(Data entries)
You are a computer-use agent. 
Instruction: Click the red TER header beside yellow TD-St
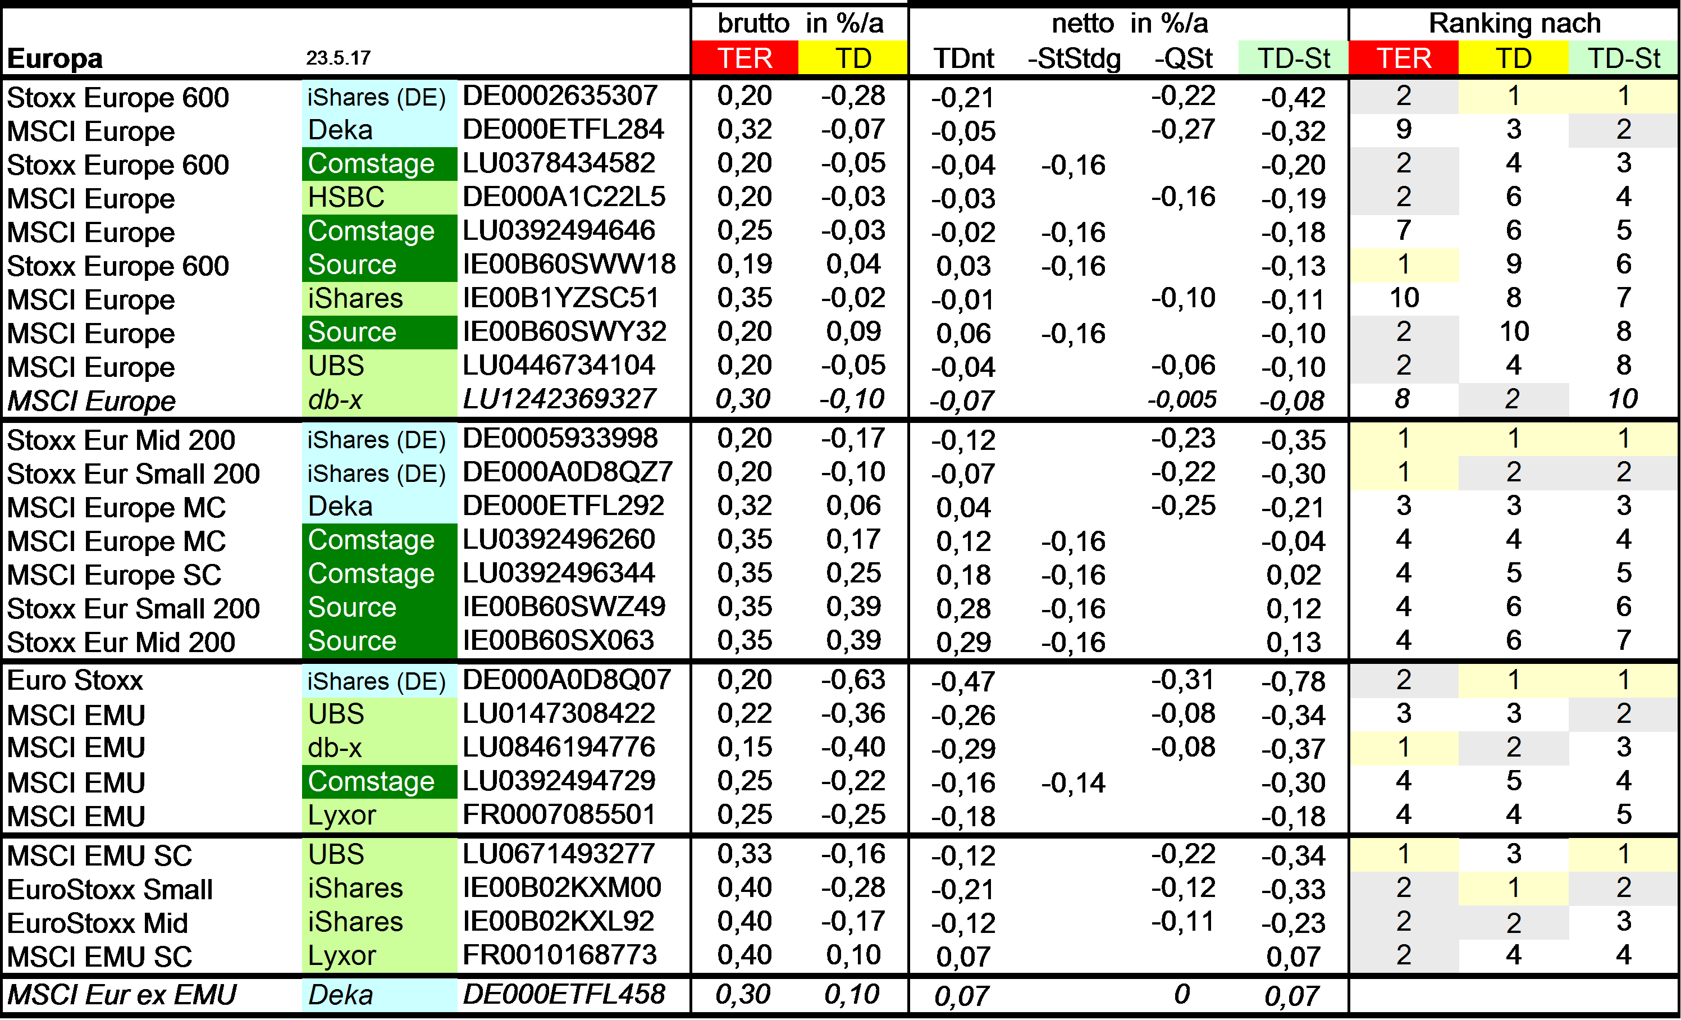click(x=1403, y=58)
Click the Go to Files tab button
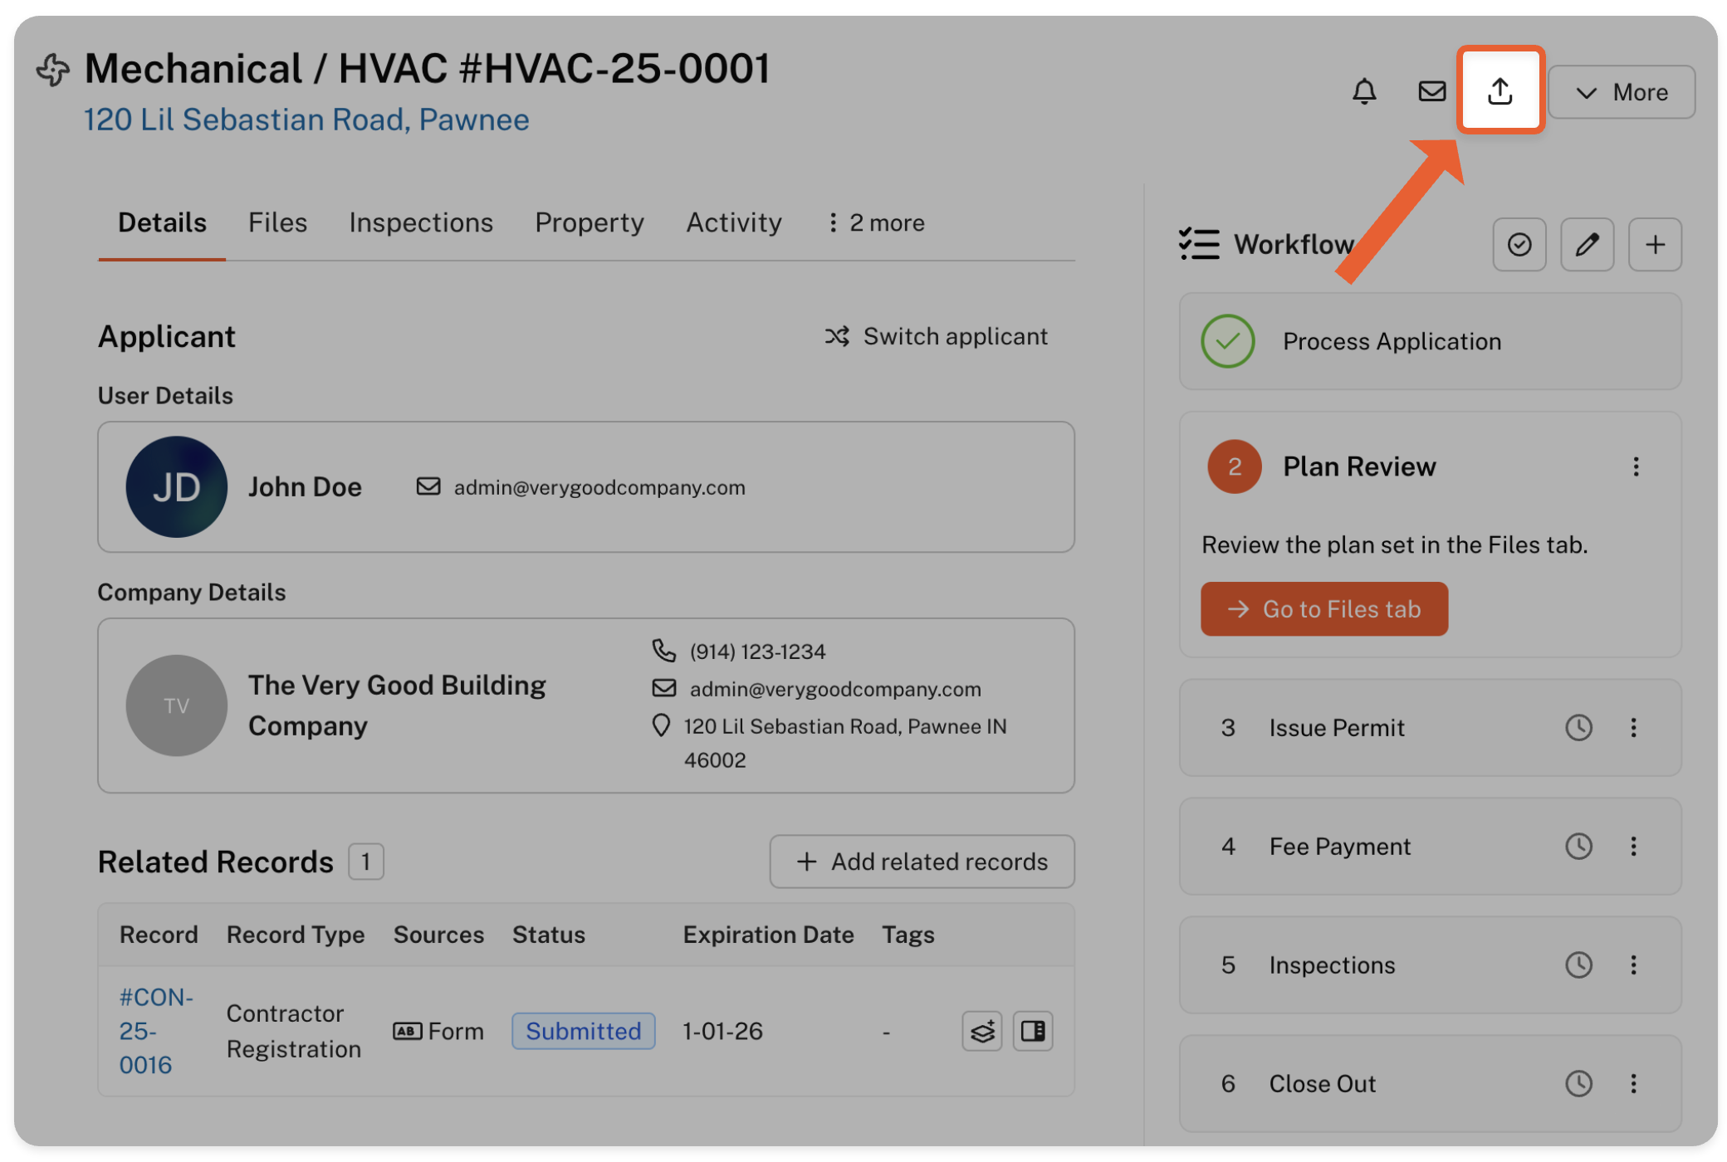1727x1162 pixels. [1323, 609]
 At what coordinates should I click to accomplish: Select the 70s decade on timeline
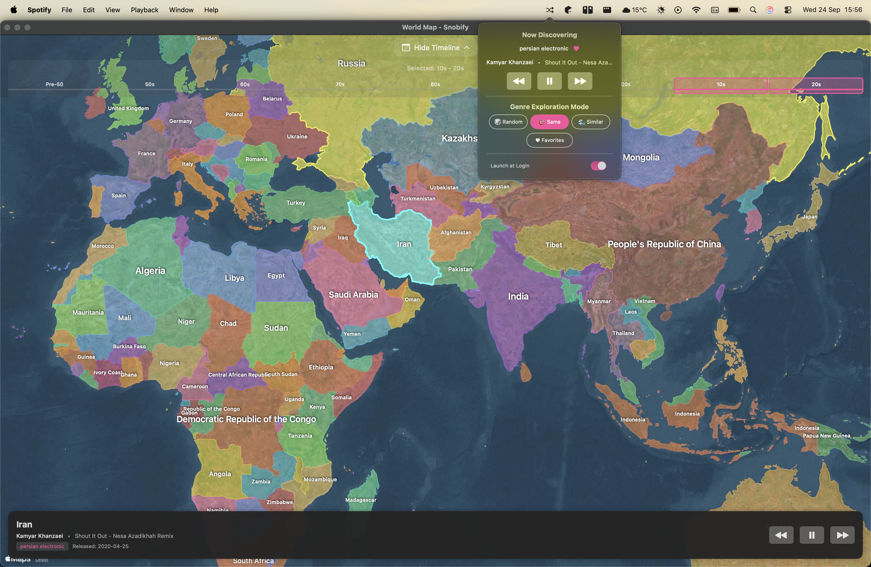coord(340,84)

Task instructions –
Reproduce the data verbatim. Do not carry any picture into the copy.

Result of this exercise –
You are a computer-use agent. 
Instruction: Click the red TER header beside yellow TD-St
click(x=1403, y=58)
Click the Go to Files tab button
1727x1162 pixels. [1323, 609]
 At what coordinates should I click to accomplish: Select the 70s decade on timeline
coord(340,84)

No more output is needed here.